As a sophomore, Allen blossomed into a star and led UConn to a 15-0 start on the season. In the NCAA Tournament, Allen upped his game to another level, averaging 20 points per game and guiding the Huskies into the Elite Eight against UCLA — one win away from the program’s first-ever Final Four.

Against the Bruins, Allen had his best game ever in a UConn uniform, dropping 36 points. However, the Huskies fell in a 102-96 heartbreaker.

After such a strong tournament, Allen easily could have left for the NBA and been picked in the first round. Nobody would’ve blamed him if he did.

“Now that there was this small steam where NBA executives said as a sophomore, I should enter my name into the draft,” he said. “I started having people approaching me saying ‘You’re good enough, you can get drafted in the first round’ and I just thought a lot of that had to do with my tournament and how I played going into that game.

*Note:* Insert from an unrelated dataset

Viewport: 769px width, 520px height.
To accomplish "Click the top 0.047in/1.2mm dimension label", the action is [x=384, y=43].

Just like he did in high school, Allen didn’t believe in himself enough to make the jump to the next level. He also treasured his time in college and wasn’t ready to give that up quite yet.

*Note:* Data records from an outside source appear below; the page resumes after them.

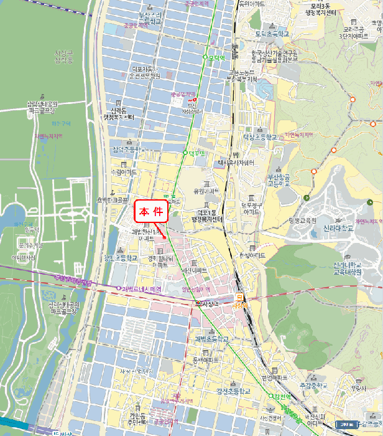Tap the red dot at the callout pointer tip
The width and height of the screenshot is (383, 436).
[x=164, y=237]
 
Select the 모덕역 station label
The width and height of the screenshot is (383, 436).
[x=215, y=57]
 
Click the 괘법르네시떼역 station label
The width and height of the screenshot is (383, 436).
[x=142, y=289]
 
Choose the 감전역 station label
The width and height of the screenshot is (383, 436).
[x=281, y=397]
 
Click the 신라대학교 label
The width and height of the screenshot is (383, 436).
[x=339, y=228]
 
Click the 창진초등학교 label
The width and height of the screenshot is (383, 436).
[x=120, y=257]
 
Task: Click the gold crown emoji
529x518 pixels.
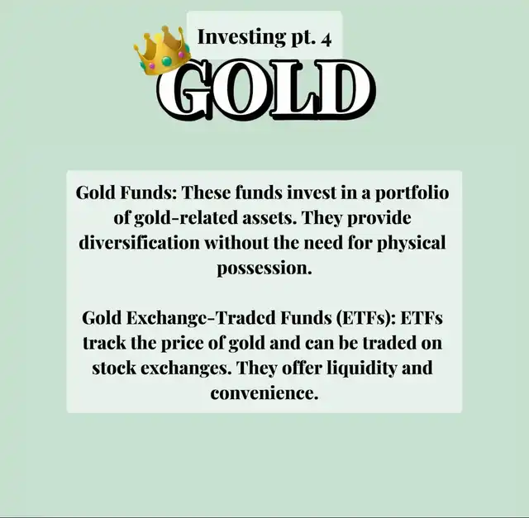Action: point(162,50)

“I didn’t believe it myself yet,” he said. “I wanted to be able to see if I could do it for a whole year so [the 1995 NCAA Tournament] was a great indicator at the time but it still wasn’t enough to convince me to drop everything because college at the time was still too fun for me. I wanted to make sure I gave it everything I could before I was ready to move on.”

The decision paid off for Allen as he flourished into one of the nation’s top players. After the graduation of stars Donyell Marshall and Kevin Ollie, the weight on the team was put on Allen’s shoulders.

“In my junior year, when you’re going through the Big East and you’re taking the brunt of everything and I’m the preseason player of the year going into the year, I knew there was a lot of pressure,” he said.

“I wanted to see if I could live up to who I believed I could be but for me it was never about the NBA at that moment, it was about me winning an NCAA championship and helping get to the tournament and winning the Big East Tournament. It was these small goals that were in front of me everyday that kept me focused.”

Behind their star, the Huskies won both the Big East regular season and tournament titles. Allen was named the Big East Player of the Year and consensus All-American. However, UConn fell short of their ultimate goal, a national championship, after losing to Mississippi State in the Sweet 16.

After his junior season, Allen proved his performance during the 1995 NCAA Tournament was no fluke and he was ready for the NBA. He declared for the draft and was picked No. 5 overall by the Milwaukee Bucks.

Allen went on to play 20 seasons in the league with four different teams and played a critical role in two NBA titles. He spent two decades as a star playing against the best players in the world. He’ll go down as one of the greatest 3-point shooters of all-time.